Parser
The role of the parser is to turn source-code which is fed as a string (in the form of files) into a tree-representation of that source-code. This tree is typically called the Abstract Syntax Tree (AST). The step of parsing consists of two distinct stages. The first one is the lexical analysis (Lexer) which is performed by a lexer. After lexing we perform the syntactical analysis (Parser) to construct the syntax tree.
┌──┐
┌──────────────┐ │ │
│ │ └──┘
│ Source Code │ / \
│ │ ┌─────────┐ ┌──────────┐ / \
│ ────────── │ │ │ │ │ ┌──┐ ┌──┐
│ ├───► Lexer │ │ Parser ├────►│ │ │ │
│ ───────── │ │ │ │ │ └──┘ └──┘
│ │ └────┬────┘ └──────────┘ /\ /\
│ ──── │ │ ▲ / \ / \
│ │ │ │ ┌──┐ ┌──┐ ┌──┐ ┌──┐
│ ──────── │ ▼ │ │ │ │ │ │ │ │ │
│ │ ┌───────────────────────┴──┐ └──┘ └──┘ └──┘ └──┘
│ │ │ │
└──────────────┘ │ ┌───┐ ┌───┐ ┌───┐ ┌───┐ │ Abstract Syntax
│ │ T │ │ T │ │ T │ │...│ │ Tree
│ └───┘ └───┘ └───┘ └───┘ │
│ │
└──────────────────────────┘
Token-Stream
Lexer
The lexer performs the lexical analysis. This step turns the source-string into a sequence of well known tokens. The Lexer (or sometimes also called tokenizer) splits the source-string into tokens (or words). Each token has a distinct type which corresponds to a grammar's element. Typical token-types are keywords, numbers, identifiers, brackets, dots, etc. So with the help of this token-stream it is much easier for the parser to spot certain patterns. E.g. a floating-point number consists of the token-sequence: number, dot, number.

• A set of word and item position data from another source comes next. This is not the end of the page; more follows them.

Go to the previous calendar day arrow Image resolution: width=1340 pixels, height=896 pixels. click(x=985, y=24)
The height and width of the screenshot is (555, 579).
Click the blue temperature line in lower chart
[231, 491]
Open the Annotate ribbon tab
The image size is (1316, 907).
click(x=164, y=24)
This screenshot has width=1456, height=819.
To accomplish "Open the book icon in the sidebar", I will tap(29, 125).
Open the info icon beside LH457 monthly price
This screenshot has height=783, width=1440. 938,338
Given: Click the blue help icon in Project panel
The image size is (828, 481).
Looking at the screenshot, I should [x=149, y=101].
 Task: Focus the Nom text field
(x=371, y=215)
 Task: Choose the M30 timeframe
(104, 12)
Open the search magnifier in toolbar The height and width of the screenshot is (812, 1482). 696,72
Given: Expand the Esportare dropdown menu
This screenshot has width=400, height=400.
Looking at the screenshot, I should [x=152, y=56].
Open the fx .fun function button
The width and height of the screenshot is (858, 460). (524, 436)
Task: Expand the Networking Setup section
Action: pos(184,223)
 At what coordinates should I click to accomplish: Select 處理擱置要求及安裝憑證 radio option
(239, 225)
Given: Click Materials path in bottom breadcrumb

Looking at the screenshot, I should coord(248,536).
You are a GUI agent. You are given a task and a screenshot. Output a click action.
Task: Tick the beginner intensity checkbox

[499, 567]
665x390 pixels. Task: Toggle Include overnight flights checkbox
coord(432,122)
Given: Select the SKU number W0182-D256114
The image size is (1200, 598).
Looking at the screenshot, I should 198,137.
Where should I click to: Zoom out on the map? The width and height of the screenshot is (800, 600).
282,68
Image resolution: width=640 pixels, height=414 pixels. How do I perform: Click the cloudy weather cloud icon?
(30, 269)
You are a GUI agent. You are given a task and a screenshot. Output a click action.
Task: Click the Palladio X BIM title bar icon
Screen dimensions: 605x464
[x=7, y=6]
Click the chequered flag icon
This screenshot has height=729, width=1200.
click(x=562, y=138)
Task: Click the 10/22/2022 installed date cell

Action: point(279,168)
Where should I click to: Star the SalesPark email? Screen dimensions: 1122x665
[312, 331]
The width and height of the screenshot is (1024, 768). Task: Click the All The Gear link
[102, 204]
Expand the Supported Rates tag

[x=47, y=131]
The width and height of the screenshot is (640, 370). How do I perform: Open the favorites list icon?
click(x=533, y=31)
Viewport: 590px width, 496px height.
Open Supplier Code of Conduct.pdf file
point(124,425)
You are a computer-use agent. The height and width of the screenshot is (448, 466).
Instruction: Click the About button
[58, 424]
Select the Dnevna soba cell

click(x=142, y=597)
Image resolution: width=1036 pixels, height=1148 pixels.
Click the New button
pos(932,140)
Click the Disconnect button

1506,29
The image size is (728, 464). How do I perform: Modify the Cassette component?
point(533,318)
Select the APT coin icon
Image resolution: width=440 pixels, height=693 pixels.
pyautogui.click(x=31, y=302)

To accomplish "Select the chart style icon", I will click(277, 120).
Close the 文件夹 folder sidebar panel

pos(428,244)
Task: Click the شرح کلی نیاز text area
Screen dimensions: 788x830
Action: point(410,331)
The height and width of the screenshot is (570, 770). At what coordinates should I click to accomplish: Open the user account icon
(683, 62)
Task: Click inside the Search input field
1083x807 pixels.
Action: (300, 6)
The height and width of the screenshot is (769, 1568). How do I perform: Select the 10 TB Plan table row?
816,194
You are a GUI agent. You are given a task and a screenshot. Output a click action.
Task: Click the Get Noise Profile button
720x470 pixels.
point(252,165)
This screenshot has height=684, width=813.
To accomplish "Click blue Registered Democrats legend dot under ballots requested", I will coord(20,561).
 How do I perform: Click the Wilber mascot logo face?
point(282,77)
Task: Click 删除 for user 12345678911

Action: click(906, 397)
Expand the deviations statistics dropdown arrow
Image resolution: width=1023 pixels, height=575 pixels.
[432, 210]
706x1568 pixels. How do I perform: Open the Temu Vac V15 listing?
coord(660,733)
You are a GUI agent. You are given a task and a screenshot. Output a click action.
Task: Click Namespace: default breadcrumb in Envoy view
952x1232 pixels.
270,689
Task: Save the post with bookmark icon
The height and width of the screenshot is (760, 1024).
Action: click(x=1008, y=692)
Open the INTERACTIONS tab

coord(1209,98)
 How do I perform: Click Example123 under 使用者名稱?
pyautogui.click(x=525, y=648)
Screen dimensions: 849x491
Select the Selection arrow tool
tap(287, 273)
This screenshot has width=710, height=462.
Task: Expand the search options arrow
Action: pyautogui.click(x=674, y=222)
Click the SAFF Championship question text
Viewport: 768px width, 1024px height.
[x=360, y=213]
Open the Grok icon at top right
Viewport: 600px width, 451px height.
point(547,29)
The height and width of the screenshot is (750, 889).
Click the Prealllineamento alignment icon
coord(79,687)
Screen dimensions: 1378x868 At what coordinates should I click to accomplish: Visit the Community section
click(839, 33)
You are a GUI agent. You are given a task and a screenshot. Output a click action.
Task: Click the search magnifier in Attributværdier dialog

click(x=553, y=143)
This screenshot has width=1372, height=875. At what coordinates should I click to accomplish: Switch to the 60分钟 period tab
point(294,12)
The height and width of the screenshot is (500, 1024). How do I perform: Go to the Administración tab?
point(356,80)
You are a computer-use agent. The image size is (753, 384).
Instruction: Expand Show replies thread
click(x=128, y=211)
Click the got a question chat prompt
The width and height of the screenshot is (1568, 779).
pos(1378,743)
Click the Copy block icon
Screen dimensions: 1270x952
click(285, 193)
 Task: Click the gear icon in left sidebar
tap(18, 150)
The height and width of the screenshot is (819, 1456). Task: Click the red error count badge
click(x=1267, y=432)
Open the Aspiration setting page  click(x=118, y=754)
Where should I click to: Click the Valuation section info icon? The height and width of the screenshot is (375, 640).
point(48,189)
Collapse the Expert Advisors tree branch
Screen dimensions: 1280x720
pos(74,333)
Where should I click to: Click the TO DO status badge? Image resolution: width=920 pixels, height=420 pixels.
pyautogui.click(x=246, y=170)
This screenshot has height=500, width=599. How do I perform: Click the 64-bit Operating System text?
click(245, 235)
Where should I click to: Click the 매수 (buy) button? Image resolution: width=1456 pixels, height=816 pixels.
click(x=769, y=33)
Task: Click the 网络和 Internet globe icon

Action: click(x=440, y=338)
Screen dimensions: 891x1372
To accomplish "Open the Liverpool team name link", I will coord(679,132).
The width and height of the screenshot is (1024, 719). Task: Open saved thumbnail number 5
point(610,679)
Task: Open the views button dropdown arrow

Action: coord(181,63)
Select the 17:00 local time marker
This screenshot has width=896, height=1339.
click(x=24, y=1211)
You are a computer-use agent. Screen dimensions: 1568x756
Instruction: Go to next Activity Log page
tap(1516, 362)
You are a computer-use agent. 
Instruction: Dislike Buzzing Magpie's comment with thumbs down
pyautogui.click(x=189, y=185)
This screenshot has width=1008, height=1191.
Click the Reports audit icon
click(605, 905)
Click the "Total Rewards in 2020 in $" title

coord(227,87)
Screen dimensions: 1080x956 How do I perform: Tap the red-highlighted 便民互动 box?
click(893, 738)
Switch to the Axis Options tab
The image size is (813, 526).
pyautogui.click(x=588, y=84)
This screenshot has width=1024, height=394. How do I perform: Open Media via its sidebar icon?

The lexer is implemented in the lexer
-module.
It uses the logos crate to create a lexer that is able to identify all different terminal-symbols.
Compared to other languages, Structured Text has a quite high number of keywords and other tokens, so RuSTy's lexer identifies a quite large number of different tokens.
Parser
The parser takes the token stream and creates the corresponding AST that represents the source code in a structured, hierarchical way.
The parser is implemented in the parser
module whereas the model for the AST is implemented in the ast
module.
AST - Abstract Syntax Tree
The abstract syntax tree is a tree representation of the source code.
Some parser implementations use a generic tree-data-structure consisting of Nodes
which can have an arbitrary number of children.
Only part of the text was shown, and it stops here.